Keeping just to Israel-Palestine -- there was nothing substantive about anything
else -- Obama called on Arabs and Israelis not to 'point fingers' at each other
or to 'see this conflict only from one side or the other.' There is, however, a
third side, that of the United States, which has played a decisive role in
sustaining the current conflict. Obama gave no indication that its role should
change or even be considered.

Those familiar with the history will rationally conclude, then, that Obama will
continue in the path of unilateral U.S. rejectionism.

Obama once again praised the Arab Peace Initiative, saying only that Arabs
should see it as 'an important beginning, but not the end of their
responsibilities.'  How should the Obama administration see it?  Obama and his
advisers are surely aware that the Initiative reiterates the long-standing
international consensus calling for a two-state settlement on the international
(pre-June '67) border, perhaps with 'minor and mutual modifications,' to borrow
U.S. government usage before it departed sharply from world opinion in the
1970s, vetoing a Security Council resolution backed by the Arab 'confrontation
states' (Egypt, Iran, Syria), and tacitly by the PLO, with the same essential
content as the Arab Peace Initiative except that the latter goes beyond by
calling on Arab states to normalize relations with Israel in the context of this
political settlement. Obama has called on the Arab states to proceed with
normalization, studiously ignoring, however, the crucial political settlement
that is its precondition. The Initiative cannot be a 'beginning' if the U.S.
continues to refuse to accept its core principles, even to acknowledge them.
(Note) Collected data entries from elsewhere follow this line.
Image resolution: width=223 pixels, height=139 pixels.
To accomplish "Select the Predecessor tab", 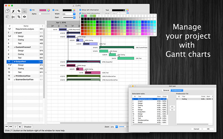I will tap(177, 90).
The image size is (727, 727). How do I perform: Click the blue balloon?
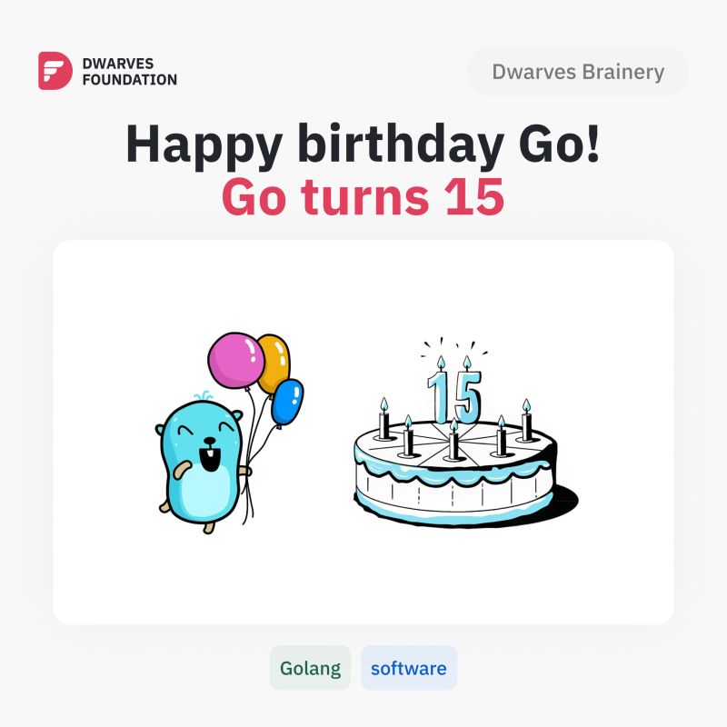287,402
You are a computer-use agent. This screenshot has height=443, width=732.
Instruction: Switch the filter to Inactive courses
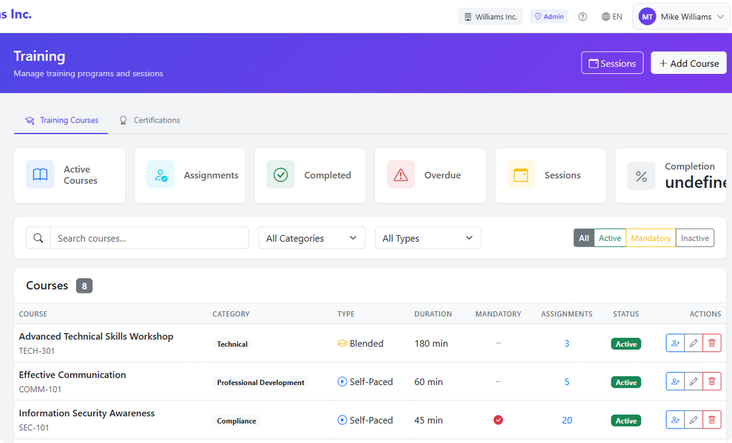coord(694,238)
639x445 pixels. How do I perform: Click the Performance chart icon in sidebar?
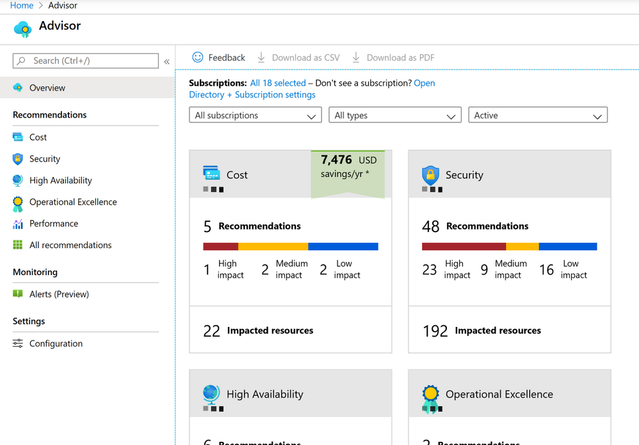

In the background is the Obama administration's goal, enunciated most clearly by
Senator John Kerry, chair of the Senate Foreign Relations Committee, to forge an
alliance of Israel and the 'moderate' Arab states against Iran. The term
'moderate' has nothing to do with the character of the state, but rather signals
its willingness to conform to U.S. demands.
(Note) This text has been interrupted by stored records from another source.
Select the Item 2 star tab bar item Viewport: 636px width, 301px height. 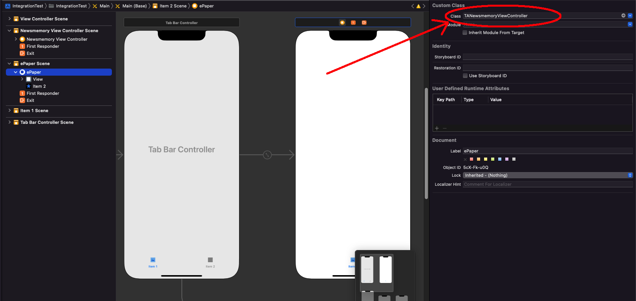click(39, 86)
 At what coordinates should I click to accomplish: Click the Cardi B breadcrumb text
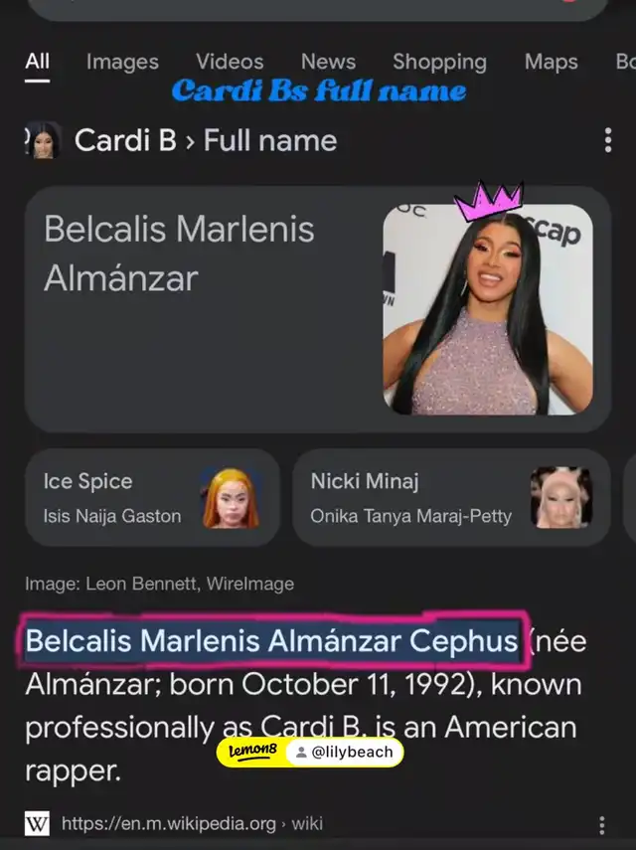pos(125,140)
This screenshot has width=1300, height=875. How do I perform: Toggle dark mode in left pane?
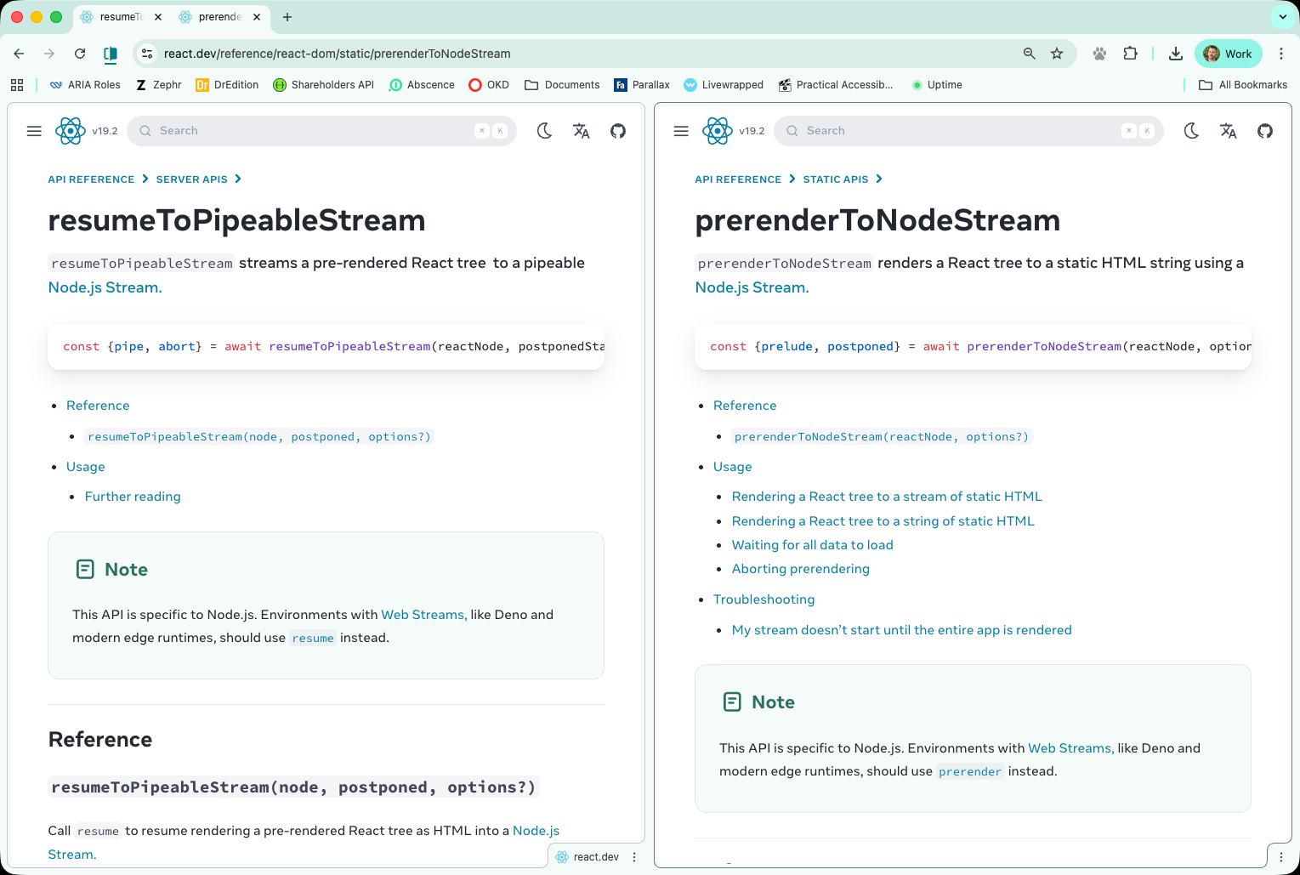(x=544, y=131)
What is Israel to do in return for Arab steps to normalize relations?  The
strongest position so far enunciated by the Obama administration is that Israel
should conform to Phase I of the 2003 Road Map, which states: 'Israel freezes
all settlement activity (including natural growth of settlements).' All sides
claim to accept the Road Map, overlooking the fact that Israel instantly added
14 reservations that render it inoperable.

Overlooked in the debate over settlements is that even if Israel were to accept
Phase I of the Road Map, that would leave in place the entire settlement project
that has already been developed, with decisive U.S. support, to ensure that
Israel will take over the valuable land within the illegal 'separation wall'
(including the primary water supplies of the region) as well as the Jordan
Valley, thus imprisoning what is left, which is being broken up into cantons by
settlement/infrastructure salients extending far to the East.  Unmentioned as
well is that Israel is taking over Greater Jerusalem, the site of its major
current development programs, displacing many Arabs, so that what remains to
Palestinians will be separated from the center of their cultural, economic, and
sociopolitical life.  Also unmentioned is that all of this is in violation of
international law, as conceded by the government of Israel after the 1967
conquest, and reaffirmed by Security Council resolutions and the International
Court of Justice. Also unmentioned are Israel's successful operations since 1991
to separate the West Bank from Gaza, since turned into a prison where survival
is barely possible, further undermining the hopes for a viable Palestinian state.

It is worth remembering that there has been one break in U.S.-Israeli
rejectionism. President Clinton recognized that the terms he had offered at the
failed 2000 Camp David meetings were not acceptable to any Palestinians, and in
December, proposed his 'parameters,' vague but more forthcoming. He then
announced that both sides had accepted the parameters, though both had
reservations. Israeli and Palestinian negotiators met in Taba, Egypt to iron out
the differences, and made considerable progress. A full resolution could have
been reached in a few more days, they announced in their final joint press
conference. But Israel called off the negotiations prematurely, and they have
not been formally resumed. The single exception indicates that if an American
president is willing to tolerate a meaningful diplomatic settlement, it can very
likely be reached.

It is also worth remembering that the Bush I administration went a bit beyond
words in objecting to illegal Israeli settlement projects, namely, by
withholding U.S. economic support for them. In contrast, Obama administration
officials stated that such measures are 'not under discussion' and that any
pressures on Israel to conform to the Road Map will be 'largely symbolic,' so
the New York Times reported (Helene Cooper, June 1).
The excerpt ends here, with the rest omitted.